◆ **What the exercise asks**
The full data, repeated exactly, is the only answer needed.

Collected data

———

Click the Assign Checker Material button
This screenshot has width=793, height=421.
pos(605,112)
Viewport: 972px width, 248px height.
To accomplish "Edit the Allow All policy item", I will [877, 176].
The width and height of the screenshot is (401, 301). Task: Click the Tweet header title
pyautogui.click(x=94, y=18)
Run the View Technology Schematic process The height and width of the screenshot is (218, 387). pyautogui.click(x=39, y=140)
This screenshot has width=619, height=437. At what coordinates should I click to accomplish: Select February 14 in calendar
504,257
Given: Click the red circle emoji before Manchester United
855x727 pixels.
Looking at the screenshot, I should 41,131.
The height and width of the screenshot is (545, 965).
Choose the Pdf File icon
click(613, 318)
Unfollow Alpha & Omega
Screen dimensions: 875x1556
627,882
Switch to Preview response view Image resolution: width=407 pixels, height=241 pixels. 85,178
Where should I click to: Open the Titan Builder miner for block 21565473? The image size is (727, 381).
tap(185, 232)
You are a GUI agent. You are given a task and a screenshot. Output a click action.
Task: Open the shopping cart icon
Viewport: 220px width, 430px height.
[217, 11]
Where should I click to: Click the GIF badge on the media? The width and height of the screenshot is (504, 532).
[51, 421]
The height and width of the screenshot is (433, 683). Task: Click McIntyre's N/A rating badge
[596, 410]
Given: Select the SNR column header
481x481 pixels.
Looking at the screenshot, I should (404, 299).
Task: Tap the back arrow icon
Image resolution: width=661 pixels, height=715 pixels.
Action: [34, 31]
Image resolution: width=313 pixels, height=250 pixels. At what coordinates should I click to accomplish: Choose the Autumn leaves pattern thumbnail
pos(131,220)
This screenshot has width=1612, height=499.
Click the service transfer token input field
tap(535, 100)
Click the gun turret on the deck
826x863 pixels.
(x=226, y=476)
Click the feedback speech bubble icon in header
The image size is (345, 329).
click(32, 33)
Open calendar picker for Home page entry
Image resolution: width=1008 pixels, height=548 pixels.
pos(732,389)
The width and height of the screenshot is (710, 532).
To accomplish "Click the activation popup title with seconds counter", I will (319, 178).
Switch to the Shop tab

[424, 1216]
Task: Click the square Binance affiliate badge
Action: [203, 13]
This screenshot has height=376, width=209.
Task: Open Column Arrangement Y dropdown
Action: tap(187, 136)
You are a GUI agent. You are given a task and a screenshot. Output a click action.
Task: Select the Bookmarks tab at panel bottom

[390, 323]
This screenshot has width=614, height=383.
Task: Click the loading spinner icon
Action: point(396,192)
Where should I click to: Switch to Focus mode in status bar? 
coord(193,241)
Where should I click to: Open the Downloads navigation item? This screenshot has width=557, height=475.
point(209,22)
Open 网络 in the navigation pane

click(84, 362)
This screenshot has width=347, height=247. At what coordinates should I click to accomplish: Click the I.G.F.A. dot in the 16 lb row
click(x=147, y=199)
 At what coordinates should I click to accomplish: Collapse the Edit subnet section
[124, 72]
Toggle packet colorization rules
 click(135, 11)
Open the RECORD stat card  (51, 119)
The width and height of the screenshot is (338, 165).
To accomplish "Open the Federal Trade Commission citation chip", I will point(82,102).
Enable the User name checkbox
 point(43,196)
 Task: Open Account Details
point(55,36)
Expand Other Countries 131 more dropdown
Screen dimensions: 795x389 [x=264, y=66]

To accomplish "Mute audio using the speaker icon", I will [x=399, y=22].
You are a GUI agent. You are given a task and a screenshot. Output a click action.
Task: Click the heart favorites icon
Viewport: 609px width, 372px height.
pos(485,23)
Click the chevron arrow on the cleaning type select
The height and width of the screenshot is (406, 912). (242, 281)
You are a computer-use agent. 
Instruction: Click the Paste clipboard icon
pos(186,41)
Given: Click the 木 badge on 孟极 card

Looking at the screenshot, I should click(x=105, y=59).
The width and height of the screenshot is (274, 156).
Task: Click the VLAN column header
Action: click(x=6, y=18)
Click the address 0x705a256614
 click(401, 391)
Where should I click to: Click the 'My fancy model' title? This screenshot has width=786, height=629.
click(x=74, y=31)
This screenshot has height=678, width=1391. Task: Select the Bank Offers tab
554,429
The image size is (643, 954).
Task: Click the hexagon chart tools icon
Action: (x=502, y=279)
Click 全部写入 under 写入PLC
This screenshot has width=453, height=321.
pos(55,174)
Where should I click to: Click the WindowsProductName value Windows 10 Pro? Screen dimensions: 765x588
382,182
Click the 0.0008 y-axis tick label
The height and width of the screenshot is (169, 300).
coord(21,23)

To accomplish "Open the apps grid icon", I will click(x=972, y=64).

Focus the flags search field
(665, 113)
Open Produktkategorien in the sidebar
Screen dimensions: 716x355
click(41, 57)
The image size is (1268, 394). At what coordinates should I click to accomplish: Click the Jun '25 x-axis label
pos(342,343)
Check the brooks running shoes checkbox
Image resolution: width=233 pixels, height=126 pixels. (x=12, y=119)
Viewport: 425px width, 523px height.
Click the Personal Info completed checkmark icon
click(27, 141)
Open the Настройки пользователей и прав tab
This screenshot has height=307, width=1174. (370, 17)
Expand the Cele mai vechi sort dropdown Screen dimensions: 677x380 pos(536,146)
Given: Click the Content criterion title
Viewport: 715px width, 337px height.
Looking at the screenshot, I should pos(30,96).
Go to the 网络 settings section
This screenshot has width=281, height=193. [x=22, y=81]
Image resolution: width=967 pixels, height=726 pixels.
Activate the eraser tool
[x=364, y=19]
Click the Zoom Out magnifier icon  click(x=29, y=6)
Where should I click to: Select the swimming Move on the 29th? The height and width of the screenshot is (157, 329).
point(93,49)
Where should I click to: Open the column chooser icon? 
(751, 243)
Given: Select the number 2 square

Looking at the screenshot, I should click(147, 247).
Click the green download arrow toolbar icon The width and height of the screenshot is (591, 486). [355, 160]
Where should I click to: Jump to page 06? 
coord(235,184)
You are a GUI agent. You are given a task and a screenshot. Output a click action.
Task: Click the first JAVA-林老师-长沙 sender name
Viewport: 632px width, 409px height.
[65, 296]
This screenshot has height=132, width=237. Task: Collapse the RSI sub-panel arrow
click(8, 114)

———

◆ **Output below**
Click the Assign Checker Material button
This screenshot has width=793, height=421.
pos(605,112)
Viewport: 972px width, 248px height.
To accomplish "Edit the Allow All policy item", I will [877, 176].
The width and height of the screenshot is (401, 301). Task: Click the Tweet header title
pyautogui.click(x=94, y=18)
Run the View Technology Schematic process The height and width of the screenshot is (218, 387). pyautogui.click(x=39, y=140)
This screenshot has width=619, height=437. At what coordinates should I click to accomplish: Select February 14 in calendar
504,257
Given: Click the red circle emoji before Manchester United
855x727 pixels.
Looking at the screenshot, I should 41,131.
The height and width of the screenshot is (545, 965).
Choose the Pdf File icon
click(613, 318)
Unfollow Alpha & Omega
Screen dimensions: 875x1556
627,882
Switch to Preview response view Image resolution: width=407 pixels, height=241 pixels. 85,178
Where should I click to: Open the Titan Builder miner for block 21565473? The image size is (727, 381).
tap(185, 232)
You are a GUI agent. You are given a task and a screenshot. Output a click action.
Task: Open the shopping cart icon
Viewport: 220px width, 430px height.
[217, 11]
Where should I click to: Click the GIF badge on the media? The width and height of the screenshot is (504, 532).
[51, 421]
The height and width of the screenshot is (433, 683). Task: Click McIntyre's N/A rating badge
[596, 410]
Given: Select the SNR column header
481x481 pixels.
Looking at the screenshot, I should (404, 299).
Task: Tap the back arrow icon
Image resolution: width=661 pixels, height=715 pixels.
Action: [34, 31]
Image resolution: width=313 pixels, height=250 pixels. At what coordinates should I click to accomplish: Choose the Autumn leaves pattern thumbnail
pos(131,220)
This screenshot has width=1612, height=499.
Click the service transfer token input field
tap(535, 100)
Click the gun turret on the deck
826x863 pixels.
(x=226, y=476)
Click the feedback speech bubble icon in header
The image size is (345, 329).
click(32, 33)
Open calendar picker for Home page entry
Image resolution: width=1008 pixels, height=548 pixels.
pos(732,389)
The width and height of the screenshot is (710, 532).
To accomplish "Click the activation popup title with seconds counter", I will (319, 178).
Switch to the Shop tab

[424, 1216]
Task: Click the square Binance affiliate badge
Action: [203, 13]
This screenshot has height=376, width=209.
Task: Open Column Arrangement Y dropdown
Action: tap(187, 136)
You are a GUI agent. You are given a task and a screenshot. Output a click action.
Task: Select the Bookmarks tab at panel bottom

[390, 323]
This screenshot has width=614, height=383.
Task: Click the loading spinner icon
Action: point(396,192)
Where should I click to: Switch to Focus mode in status bar? 
coord(193,241)
Where should I click to: Open the Downloads navigation item? This screenshot has width=557, height=475.
point(209,22)
Open 网络 in the navigation pane

click(84, 362)
This screenshot has width=347, height=247. At what coordinates should I click to accomplish: Click the I.G.F.A. dot in the 16 lb row
click(x=147, y=199)
 At what coordinates should I click to accomplish: Collapse the Edit subnet section
[124, 72]
Toggle packet colorization rules
 click(135, 11)
Open the RECORD stat card  (51, 119)
The width and height of the screenshot is (338, 165).
To accomplish "Open the Federal Trade Commission citation chip", I will point(82,102).
Enable the User name checkbox
 point(43,196)
 Task: Open Account Details
point(55,36)
Expand Other Countries 131 more dropdown
Screen dimensions: 795x389 [x=264, y=66]

To accomplish "Mute audio using the speaker icon", I will [x=399, y=22].
You are a GUI agent. You are given a task and a screenshot. Output a click action.
Task: Click the heart favorites icon
Viewport: 609px width, 372px height.
pos(485,23)
Click the chevron arrow on the cleaning type select
The height and width of the screenshot is (406, 912). (242, 281)
You are a computer-use agent. 
Instruction: Click the Paste clipboard icon
pos(186,41)
Given: Click the 木 badge on 孟极 card

Looking at the screenshot, I should click(x=105, y=59).
The width and height of the screenshot is (274, 156).
Task: Click the VLAN column header
Action: click(x=6, y=18)
Click the address 0x705a256614
 click(401, 391)
Where should I click to: Click the 'My fancy model' title? This screenshot has width=786, height=629.
click(x=74, y=31)
This screenshot has height=678, width=1391. Task: Select the Bank Offers tab
554,429
The image size is (643, 954).
Task: Click the hexagon chart tools icon
Action: (x=502, y=279)
Click 全部写入 under 写入PLC
This screenshot has width=453, height=321.
pos(55,174)
Where should I click to: Click the WindowsProductName value Windows 10 Pro? Screen dimensions: 765x588
382,182
Click the 0.0008 y-axis tick label
The height and width of the screenshot is (169, 300).
coord(21,23)

To accomplish "Open the apps grid icon", I will click(x=972, y=64).

Focus the flags search field
(665, 113)
Open Produktkategorien in the sidebar
Screen dimensions: 716x355
click(41, 57)
The image size is (1268, 394). At what coordinates should I click to accomplish: Click the Jun '25 x-axis label
pos(342,343)
Check the brooks running shoes checkbox
Image resolution: width=233 pixels, height=126 pixels. (x=12, y=119)
Viewport: 425px width, 523px height.
Click the Personal Info completed checkmark icon
click(27, 141)
Open the Настройки пользователей и прав tab
This screenshot has height=307, width=1174. (370, 17)
Expand the Cele mai vechi sort dropdown Screen dimensions: 677x380 pos(536,146)
Given: Click the Content criterion title
Viewport: 715px width, 337px height.
Looking at the screenshot, I should pos(30,96).
Go to the 网络 settings section
This screenshot has width=281, height=193. [x=22, y=81]
Image resolution: width=967 pixels, height=726 pixels.
Activate the eraser tool
[x=364, y=19]
Click the Zoom Out magnifier icon  click(x=29, y=6)
Where should I click to: Select the swimming Move on the 29th? The height and width of the screenshot is (157, 329).
point(93,49)
Where should I click to: Open the column chooser icon? 
(751, 243)
Given: Select the number 2 square

Looking at the screenshot, I should click(147, 247).
Click the green download arrow toolbar icon The width and height of the screenshot is (591, 486). [355, 160]
Where should I click to: Jump to page 06? 
coord(235,184)
You are a GUI agent. You are given a task and a screenshot. Output a click action.
Task: Click the first JAVA-林老师-长沙 sender name
Viewport: 632px width, 409px height.
[65, 296]
This screenshot has height=132, width=237. Task: Collapse the RSI sub-panel arrow
click(8, 114)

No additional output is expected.